Internet gambling lurks as wild card in high-stakes struggle over slots
Sunday, Feb. 28, 1999 | 9:42 a.m.
One potential defensive strategy International Game Technology of Reno might employ to replace revenues lost from a ban on revenue-participation slot machines ought to scare the stuffing out of its opponents' shirts.
It's called Internet gambling.
Casino operators hate the threat posed by the Internet because it allows people to gamble without having to step inside those billion-dollar resorts sprouting up in Las Vegas and elsewhere.
Thus far casinos have successfully convinced federal legislators that Internet gambling is a bad thing.

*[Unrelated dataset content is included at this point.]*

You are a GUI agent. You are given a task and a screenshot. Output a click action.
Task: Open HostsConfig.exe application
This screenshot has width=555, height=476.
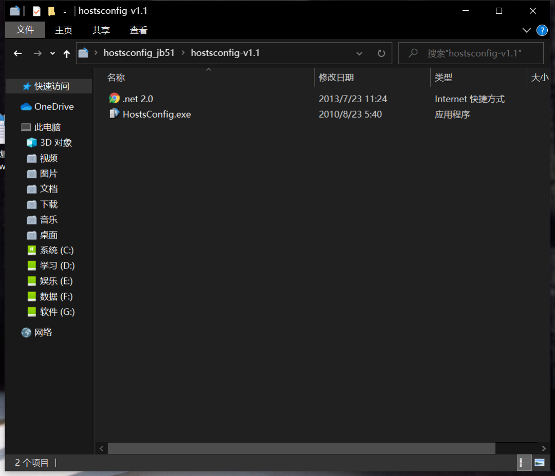click(157, 114)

But sooner or later government officials here may get tired of watching a a growing tide of dollars flow untaxed into the bank accounts of offshore Internet gaming companies.
That could result in pressure to legalize and regulate Internet gaming in the United States, encouraging publicly held entities with gaming experience to become big Internet gaming providers.
A company such as IGT would have no need to build billion-dollar resorts. It could wire up a website to its library containing tens of thousands of games and let the play begin.
No casino company with four or five properties in Nevada could build a jackpot big enough to compete with one generated by millions of players from all over the globe.
Just last month, IGT announced that it had acquired a stake in Access Systems Pty. Ltd., a Sydney, Australia, Internet company.
The deal calls for IGT to market an Access Internet gambling system worldwide. The system would allow customers in jurisdictions that allow Internet gambling to play IGT games from their personal computers.
Customers of the Access-IGT venture include the Australian lottery.
Two other Las Vegas companies -- American Wagering Inc. and Alliance Gaming's Bally Gaming division -- have also announced Internet gambling deals with Australian companies. Even casino giants Harrah's and Park Place have subsidiaries or investments in Australia looking at getting into Internet gaming.
Technological advances and the growth of the Internet make similar deals seem inevitable.
"Given the extraordinary changes in the slot industry and the evolution of computers generally, I'd be very surprised if we had a slot market 10 years from now even remotely like what we have today," William Eadington of UNR's Institute for the Study of Gambling says. "If you look at communications generally, all these technological developments have significant implications.
"In the meantime, I fall back on fundamentals. Casinos may find some short-term benefits in legislation to ban such revenue-participation games. But in the long term, it would be folly because it works against the incentives and dynamics that have driven Nevada's growth."